Pixel coordinate grounding data:
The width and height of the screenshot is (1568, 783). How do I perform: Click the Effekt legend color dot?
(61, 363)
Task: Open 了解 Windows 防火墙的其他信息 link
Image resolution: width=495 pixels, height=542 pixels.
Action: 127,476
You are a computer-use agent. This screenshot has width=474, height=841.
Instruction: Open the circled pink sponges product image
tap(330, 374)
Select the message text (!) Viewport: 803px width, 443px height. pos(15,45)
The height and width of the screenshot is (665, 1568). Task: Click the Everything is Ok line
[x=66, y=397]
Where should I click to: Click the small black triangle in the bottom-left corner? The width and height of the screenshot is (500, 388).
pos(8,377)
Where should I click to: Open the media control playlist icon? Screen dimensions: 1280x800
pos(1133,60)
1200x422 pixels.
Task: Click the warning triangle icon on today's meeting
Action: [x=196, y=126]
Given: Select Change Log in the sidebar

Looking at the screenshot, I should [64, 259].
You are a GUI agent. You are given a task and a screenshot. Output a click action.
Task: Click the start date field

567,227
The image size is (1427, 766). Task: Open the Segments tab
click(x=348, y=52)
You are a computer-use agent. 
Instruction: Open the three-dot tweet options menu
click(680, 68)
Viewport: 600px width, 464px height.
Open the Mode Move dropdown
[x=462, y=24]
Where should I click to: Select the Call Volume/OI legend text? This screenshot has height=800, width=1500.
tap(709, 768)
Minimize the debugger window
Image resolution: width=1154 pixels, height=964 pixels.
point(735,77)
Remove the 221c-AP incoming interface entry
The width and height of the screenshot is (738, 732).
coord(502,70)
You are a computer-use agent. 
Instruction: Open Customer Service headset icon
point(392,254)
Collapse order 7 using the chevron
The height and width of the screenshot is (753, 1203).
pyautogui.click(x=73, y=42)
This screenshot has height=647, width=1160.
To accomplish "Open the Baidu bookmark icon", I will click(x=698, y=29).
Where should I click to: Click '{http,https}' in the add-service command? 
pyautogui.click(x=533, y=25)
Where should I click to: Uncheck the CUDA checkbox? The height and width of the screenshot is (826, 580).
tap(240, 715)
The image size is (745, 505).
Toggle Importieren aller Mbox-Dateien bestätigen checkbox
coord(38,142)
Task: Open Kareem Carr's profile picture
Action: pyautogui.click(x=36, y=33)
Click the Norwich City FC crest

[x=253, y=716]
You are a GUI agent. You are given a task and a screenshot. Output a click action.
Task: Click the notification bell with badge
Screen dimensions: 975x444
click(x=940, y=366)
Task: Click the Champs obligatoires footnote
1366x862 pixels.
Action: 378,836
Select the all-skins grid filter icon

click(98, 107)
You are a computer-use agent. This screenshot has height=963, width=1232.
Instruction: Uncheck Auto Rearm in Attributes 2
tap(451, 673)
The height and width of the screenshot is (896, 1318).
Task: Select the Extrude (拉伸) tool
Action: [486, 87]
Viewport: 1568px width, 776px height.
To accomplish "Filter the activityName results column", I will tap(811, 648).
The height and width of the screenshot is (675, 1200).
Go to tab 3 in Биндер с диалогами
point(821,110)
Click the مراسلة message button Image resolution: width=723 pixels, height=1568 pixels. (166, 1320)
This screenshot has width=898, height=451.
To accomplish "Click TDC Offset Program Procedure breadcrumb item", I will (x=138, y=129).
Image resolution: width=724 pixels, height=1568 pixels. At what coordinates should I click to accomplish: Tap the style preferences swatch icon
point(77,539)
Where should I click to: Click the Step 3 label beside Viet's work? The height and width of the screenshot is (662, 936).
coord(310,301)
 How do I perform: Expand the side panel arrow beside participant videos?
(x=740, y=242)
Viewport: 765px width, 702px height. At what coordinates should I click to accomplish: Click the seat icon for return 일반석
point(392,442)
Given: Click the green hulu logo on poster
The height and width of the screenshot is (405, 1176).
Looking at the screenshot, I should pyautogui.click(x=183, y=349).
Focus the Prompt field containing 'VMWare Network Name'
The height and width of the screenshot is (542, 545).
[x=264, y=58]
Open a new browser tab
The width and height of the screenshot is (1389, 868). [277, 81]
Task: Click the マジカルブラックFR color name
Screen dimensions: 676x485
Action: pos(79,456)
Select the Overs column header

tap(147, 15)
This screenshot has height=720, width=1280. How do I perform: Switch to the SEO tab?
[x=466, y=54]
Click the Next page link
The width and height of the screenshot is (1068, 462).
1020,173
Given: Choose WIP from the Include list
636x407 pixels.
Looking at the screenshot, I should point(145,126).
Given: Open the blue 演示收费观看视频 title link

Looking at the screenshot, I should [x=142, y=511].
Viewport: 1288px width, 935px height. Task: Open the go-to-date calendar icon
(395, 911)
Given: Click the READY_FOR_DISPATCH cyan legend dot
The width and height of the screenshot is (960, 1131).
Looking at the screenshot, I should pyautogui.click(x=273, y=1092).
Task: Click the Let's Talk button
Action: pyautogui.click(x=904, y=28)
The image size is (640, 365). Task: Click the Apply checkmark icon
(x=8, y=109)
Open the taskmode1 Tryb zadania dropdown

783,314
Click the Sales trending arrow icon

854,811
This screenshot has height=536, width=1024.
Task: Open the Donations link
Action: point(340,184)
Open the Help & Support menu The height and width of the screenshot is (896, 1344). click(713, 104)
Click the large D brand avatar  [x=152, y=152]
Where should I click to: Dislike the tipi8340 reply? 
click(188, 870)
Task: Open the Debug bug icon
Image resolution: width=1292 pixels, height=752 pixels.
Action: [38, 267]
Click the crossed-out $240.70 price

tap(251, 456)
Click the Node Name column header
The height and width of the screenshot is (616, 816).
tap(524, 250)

-- PROBLEM TO WORK ON --
Reproduce only the lines above, starting at the line with "Screen dimensions: 975x444" and ending at the line with "The height and width of the screenshot is (675, 1200).", exactly as written.

-- EXERCISE OUTPUT --
Screen dimensions: 975x444
click(x=940, y=366)
Task: Click the Champs obligatoires footnote
1366x862 pixels.
Action: 378,836
Select the all-skins grid filter icon

click(98, 107)
You are a computer-use agent. This screenshot has height=963, width=1232.
Instruction: Uncheck Auto Rearm in Attributes 2
tap(451, 673)
The height and width of the screenshot is (896, 1318).
Task: Select the Extrude (拉伸) tool
Action: [486, 87]
Viewport: 1568px width, 776px height.
To accomplish "Filter the activityName results column", I will tap(811, 648).
The height and width of the screenshot is (675, 1200).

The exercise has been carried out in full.